Brady: What happens to books that are bought but never read?
Books are just like you and me – they have a wide range of interests and most of them don’t mind not being read. They take classes, paint, garden – some of them are “geeky” and go to sci-fi conventions where they put on costumes and meet their favorite stars.
This book waited in line for 14 hours to meet Walter Koenig.
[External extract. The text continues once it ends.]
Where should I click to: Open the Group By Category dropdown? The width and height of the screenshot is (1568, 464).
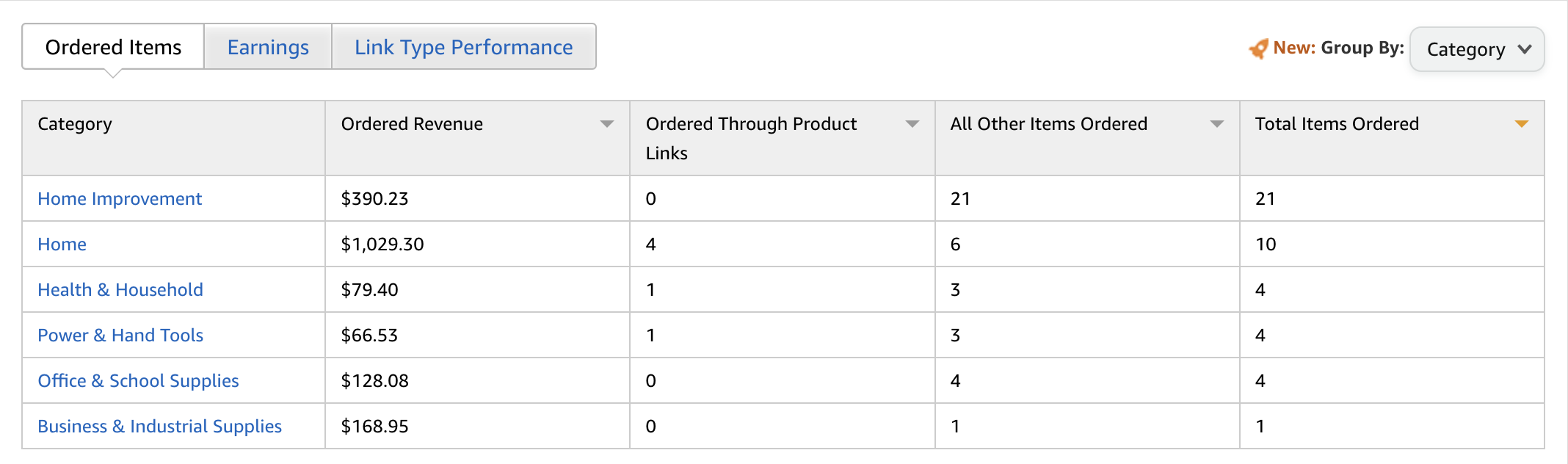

Not all books cope well with the isolation, though, and some turn bitter. The American Libary Association (and the word “Libary” is correct; this is a group of poor-spelling book lovers who were unable to secure membership in the better-known American Library Association) is warning people who own print copies of the Encyclopedia Brittanica to be on guard for any suspicious behavior by its volumes, after what happened to the kid from their famous commercials from the early 90’s:
That kid, who built his reputation on using the Encyclopedia Brittanica to write (the haters said “copy”) a report on space, left his Brittanica set on the shelf for years. Then, when the company announced they would move to digital-only and stop producing print editions, they struck back. They teamed with the household cat, Sanford, to finish him off. The kid was found smothered to death a week later. And the volume that did it had opened itself to the entry on space.
Creepy, huh? But that’s clearly the exception to the rule when it comes to unopened books. There are a few troublemakers, for sure, but mostly they just dress up like first editions of Roger MacBride Allen’s “Ambush at Corellia” and try to get Billy Dee Williams to sign them.